Today Ruben's name is synonymous with Pro Bowl offensive line play. Few remember that Brown was a Parade All-American on the defensive side of the ball coming out of high school.

 

Pitt was stocked on the defensive line in 1991. Two of the unit's stars, Sean Gilbert and Keith Hamilton, would go on to decade-long careers in the NFL. Another regular on that front was Tom Barndt, who would also play in the league.

 

The Panthers' offensive line was on the thin side and needed immediate help.

 

That's exactly what Brown provided. He started the next four years at offensive tackle, earned All-Big East three times and, as a senior, was a first team All-American.

 

Full disclosure: from the time he signed with Pitt out of E.C. Glass (Va.) High, Ruben has always been one of my favorite Pitt players and remained so when he went off to the NFL.

 

When Brown played in Super Bowl XLI as a member of the Chicago Bears I pitched Post-Gazette columnist Bob Smizik, who was covering the game, on a Ruben column.

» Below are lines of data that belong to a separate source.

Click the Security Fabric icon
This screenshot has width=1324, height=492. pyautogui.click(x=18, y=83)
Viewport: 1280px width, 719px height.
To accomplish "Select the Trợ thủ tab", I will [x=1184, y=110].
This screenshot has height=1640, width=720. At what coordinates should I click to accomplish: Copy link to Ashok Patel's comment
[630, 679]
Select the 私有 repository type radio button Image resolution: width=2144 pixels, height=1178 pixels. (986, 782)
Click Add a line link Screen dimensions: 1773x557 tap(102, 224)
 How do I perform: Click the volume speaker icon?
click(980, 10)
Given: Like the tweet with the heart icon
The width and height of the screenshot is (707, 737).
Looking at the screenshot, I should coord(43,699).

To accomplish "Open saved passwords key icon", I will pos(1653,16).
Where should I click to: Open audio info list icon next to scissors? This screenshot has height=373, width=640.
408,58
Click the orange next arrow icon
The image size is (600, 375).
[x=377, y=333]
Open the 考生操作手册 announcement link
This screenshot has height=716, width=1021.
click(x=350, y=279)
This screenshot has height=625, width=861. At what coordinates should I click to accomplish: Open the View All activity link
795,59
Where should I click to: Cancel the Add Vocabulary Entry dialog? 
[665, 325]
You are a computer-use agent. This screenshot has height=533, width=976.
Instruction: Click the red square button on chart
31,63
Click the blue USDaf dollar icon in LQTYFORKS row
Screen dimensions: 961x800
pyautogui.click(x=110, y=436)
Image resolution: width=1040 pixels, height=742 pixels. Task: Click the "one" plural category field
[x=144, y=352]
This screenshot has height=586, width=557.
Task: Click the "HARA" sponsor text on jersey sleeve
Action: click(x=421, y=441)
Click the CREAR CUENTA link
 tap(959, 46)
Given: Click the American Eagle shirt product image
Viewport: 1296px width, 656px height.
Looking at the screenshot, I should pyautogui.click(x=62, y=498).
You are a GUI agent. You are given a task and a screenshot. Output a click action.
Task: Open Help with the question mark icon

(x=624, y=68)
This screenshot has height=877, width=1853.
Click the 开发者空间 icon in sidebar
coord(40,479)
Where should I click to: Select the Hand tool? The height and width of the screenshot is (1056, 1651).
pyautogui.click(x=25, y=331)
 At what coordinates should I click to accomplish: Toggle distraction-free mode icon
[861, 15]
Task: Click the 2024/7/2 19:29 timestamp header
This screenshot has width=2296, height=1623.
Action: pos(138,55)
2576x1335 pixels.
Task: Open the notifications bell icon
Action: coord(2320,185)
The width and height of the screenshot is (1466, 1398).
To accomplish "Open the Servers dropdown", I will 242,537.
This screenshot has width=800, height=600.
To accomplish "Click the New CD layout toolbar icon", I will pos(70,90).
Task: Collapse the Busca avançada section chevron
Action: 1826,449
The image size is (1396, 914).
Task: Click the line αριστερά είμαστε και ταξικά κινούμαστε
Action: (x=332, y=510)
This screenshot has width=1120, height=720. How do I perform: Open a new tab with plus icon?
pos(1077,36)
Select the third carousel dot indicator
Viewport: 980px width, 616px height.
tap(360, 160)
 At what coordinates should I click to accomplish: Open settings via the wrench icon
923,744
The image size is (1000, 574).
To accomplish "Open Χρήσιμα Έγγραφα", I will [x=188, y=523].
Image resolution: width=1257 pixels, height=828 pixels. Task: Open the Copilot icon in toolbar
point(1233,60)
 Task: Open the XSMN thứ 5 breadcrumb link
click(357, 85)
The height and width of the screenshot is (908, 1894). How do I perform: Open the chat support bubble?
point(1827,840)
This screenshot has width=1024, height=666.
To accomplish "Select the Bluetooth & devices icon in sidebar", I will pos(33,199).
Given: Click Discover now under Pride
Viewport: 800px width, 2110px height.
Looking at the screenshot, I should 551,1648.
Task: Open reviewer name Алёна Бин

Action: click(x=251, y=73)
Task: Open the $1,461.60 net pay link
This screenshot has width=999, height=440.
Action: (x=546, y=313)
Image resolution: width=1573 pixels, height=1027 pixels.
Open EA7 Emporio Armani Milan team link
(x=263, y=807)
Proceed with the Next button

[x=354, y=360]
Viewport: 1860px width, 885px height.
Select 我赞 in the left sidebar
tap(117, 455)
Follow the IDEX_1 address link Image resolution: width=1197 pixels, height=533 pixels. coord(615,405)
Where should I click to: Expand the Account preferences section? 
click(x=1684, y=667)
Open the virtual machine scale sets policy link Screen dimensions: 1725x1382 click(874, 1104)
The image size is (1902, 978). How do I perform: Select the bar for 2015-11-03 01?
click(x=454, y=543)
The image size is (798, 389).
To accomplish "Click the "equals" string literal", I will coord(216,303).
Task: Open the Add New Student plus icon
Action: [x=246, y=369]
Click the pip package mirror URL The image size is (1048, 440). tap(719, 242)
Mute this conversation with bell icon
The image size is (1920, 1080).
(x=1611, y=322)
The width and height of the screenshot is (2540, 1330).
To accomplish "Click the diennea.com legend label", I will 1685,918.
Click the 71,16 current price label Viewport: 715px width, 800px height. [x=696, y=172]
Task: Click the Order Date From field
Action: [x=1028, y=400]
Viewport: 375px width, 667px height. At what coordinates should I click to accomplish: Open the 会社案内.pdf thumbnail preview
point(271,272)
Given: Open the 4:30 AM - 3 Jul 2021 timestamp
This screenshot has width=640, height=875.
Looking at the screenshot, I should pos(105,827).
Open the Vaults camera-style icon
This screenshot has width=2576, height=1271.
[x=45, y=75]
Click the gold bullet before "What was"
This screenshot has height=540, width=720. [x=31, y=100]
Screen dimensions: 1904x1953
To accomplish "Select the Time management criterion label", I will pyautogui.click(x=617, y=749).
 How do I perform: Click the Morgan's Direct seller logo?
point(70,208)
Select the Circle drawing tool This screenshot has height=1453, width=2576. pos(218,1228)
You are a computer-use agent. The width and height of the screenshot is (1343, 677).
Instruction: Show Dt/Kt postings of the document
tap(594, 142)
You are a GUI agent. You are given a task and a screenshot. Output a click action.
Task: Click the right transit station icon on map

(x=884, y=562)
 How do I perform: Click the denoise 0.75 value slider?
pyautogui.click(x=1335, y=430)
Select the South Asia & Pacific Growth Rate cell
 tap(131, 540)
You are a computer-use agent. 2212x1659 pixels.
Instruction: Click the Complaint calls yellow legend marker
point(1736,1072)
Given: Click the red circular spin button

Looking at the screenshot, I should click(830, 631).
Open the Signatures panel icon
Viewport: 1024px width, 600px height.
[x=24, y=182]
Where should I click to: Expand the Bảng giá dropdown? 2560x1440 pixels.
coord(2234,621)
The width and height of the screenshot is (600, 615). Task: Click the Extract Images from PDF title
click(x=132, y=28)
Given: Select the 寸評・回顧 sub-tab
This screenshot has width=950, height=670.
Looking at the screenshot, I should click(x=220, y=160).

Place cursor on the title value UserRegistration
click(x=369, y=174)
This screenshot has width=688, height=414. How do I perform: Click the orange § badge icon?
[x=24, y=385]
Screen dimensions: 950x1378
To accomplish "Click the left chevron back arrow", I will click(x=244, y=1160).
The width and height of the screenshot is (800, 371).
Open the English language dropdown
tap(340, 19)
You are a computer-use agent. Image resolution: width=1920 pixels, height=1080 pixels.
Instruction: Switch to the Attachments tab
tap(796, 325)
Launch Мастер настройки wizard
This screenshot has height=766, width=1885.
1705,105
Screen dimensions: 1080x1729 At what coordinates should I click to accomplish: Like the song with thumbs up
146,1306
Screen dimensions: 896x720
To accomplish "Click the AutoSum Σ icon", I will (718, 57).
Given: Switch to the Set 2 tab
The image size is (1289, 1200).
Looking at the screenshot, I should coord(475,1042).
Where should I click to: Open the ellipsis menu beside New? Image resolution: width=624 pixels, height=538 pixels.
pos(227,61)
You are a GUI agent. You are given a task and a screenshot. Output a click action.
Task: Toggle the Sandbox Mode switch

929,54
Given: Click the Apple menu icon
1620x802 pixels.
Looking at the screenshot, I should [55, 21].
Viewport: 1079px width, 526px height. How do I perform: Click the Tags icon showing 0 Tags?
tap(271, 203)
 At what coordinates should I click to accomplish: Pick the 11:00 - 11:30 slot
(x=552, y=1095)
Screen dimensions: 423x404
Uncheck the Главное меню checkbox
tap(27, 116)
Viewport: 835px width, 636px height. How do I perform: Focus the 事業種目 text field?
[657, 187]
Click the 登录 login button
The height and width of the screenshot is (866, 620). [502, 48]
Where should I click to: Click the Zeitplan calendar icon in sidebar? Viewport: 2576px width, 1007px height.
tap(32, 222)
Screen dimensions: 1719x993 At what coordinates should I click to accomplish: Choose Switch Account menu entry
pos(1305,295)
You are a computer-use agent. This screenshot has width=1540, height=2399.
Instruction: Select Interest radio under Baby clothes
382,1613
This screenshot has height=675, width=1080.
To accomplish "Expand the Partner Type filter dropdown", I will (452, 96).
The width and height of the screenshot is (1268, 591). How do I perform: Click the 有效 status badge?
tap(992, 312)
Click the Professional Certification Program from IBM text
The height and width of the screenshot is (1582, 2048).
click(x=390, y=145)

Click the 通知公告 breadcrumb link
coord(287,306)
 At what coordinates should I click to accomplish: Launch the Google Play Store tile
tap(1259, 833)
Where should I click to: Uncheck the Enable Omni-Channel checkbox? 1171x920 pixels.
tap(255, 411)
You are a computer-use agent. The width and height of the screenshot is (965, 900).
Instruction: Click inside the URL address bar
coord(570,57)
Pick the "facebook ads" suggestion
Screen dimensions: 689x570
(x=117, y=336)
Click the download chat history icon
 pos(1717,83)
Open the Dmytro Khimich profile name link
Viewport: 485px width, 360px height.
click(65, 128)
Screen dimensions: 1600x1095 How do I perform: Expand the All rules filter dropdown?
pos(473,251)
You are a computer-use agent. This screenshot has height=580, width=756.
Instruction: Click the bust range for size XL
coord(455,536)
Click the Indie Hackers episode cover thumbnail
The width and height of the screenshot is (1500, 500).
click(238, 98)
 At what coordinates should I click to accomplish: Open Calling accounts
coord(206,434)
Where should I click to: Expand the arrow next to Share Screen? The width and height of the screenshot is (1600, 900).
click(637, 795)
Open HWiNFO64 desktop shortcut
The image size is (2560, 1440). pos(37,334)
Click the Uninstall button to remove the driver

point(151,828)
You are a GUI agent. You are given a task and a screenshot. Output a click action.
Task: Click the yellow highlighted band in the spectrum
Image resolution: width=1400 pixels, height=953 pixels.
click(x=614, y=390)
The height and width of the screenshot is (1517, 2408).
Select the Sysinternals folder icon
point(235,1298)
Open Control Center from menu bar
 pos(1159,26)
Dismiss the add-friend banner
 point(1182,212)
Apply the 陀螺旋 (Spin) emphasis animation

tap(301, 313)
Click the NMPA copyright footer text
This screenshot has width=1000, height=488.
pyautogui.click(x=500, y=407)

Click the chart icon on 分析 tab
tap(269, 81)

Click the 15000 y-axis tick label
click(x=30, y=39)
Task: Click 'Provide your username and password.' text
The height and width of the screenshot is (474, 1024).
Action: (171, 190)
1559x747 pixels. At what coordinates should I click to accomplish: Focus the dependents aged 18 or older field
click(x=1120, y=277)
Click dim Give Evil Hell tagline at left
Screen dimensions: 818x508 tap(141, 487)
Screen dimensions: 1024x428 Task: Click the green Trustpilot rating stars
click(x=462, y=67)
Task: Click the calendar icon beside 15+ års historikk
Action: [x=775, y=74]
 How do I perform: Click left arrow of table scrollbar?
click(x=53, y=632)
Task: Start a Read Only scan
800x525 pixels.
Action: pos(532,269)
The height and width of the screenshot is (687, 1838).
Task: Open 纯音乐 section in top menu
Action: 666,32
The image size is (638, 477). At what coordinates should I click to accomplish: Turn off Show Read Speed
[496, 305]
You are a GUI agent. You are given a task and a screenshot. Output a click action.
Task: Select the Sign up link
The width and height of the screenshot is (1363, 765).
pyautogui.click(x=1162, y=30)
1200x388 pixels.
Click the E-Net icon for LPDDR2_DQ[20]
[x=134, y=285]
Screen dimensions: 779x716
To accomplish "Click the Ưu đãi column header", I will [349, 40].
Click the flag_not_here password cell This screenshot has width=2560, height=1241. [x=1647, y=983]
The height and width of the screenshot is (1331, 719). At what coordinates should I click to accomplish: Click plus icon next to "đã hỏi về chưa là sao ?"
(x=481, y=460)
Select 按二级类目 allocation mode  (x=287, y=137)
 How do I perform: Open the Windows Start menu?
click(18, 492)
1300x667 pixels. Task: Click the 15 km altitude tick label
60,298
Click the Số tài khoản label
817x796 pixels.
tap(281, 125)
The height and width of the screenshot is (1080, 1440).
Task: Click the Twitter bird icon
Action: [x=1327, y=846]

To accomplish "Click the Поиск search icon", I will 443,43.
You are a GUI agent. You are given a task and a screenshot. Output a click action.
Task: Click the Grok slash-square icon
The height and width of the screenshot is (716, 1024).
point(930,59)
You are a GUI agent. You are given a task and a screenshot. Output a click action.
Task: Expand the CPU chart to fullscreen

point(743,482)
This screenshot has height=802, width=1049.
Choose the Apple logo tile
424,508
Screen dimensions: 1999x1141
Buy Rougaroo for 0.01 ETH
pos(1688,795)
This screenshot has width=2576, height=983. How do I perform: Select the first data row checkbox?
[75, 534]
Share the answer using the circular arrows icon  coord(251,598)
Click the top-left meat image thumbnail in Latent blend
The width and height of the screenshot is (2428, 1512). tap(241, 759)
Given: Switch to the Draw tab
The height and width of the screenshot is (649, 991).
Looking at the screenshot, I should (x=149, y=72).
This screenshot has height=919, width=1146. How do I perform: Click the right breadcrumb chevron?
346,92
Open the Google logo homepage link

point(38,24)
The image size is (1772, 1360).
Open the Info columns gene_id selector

Of course, I had to retell my training camp story. ("I was there when he switched positions!" I said proudly, like I was with Neil Armstrong on the lunar surface or something.)

 

Bob did catch up to Ruben prior to the Super Bowl and wrote a very illuminating piece.

 

"I was very disappointed," Brown told Smizik in remembering his move to offense. "But I was behind two outstanding defensive linemen. I was upset, but there was a good reason for it, and I was fortunate. I wanted to get on the field and I knew I had a good chance to start."

 

In the 1995 NFL Draft, Brown was taken in the first round by the Buffalo Bills. He was the 14th overall selection and would reward the Bills' investment by going to eight consecutive Pro Bowls from 1996-2003. Brown would be named to Buffalo's 50th anniversary all-time team in 2009.

 

Brown concluded his career by spending four seasons in Chicago. He was a vital contributor to the Bears' run to the 2006 NFC title and their first Super Bowl berth since 1985 when another Pitt guy, Mike Ditka, coached them to victory in Super Bowl XX.

 

In addition to playing in the Super Bowl that year, Brown was named to his ninth Pro Bowl, matching Dan Marino for the most Pro Bowl appearances by a Pitt player since the AFL-NFL merger in 1970.

 

Now retired, Brown remains highly active with a number of different endeavors. His "Ruben Brown Foundation" is aimed at helping children through various educational, developmental and mentoring programs.

 

Last December he took a group of kids Christmas shopping for their families to "teach them about giving and the true meaning of season."  He hosts a "Game Day Experience with Ruben Brown," where area youth can watch a Bills game with him from a luxury suite.

 

He is also very visible in media circles, hosting weekly sports radio and television shows in the Buffalo area. His move behind the microphone was a natural one. Brown was always one of the most quotable and cooperative NFL players during his career. In 2001 he was named to NFL.com's "All-Interview Team." 

 

With the enshrinement of two more Pitt players into the Pro Football Hall of Fame this month - Chris Doleman and Curtis Martin were part of the 2012 induction class - there has been a lot of discussion about which Panther will make it to Canton next.

 

Now nearly five years removed from his final NFL season, Brown is approaching eligibility. It's a good bet he will be fitted for a gold Hall of Fame blazer quite soon.

 

And to think that journey to Canton began in part during a fateful afternoon practice in Johnstown back in 1991.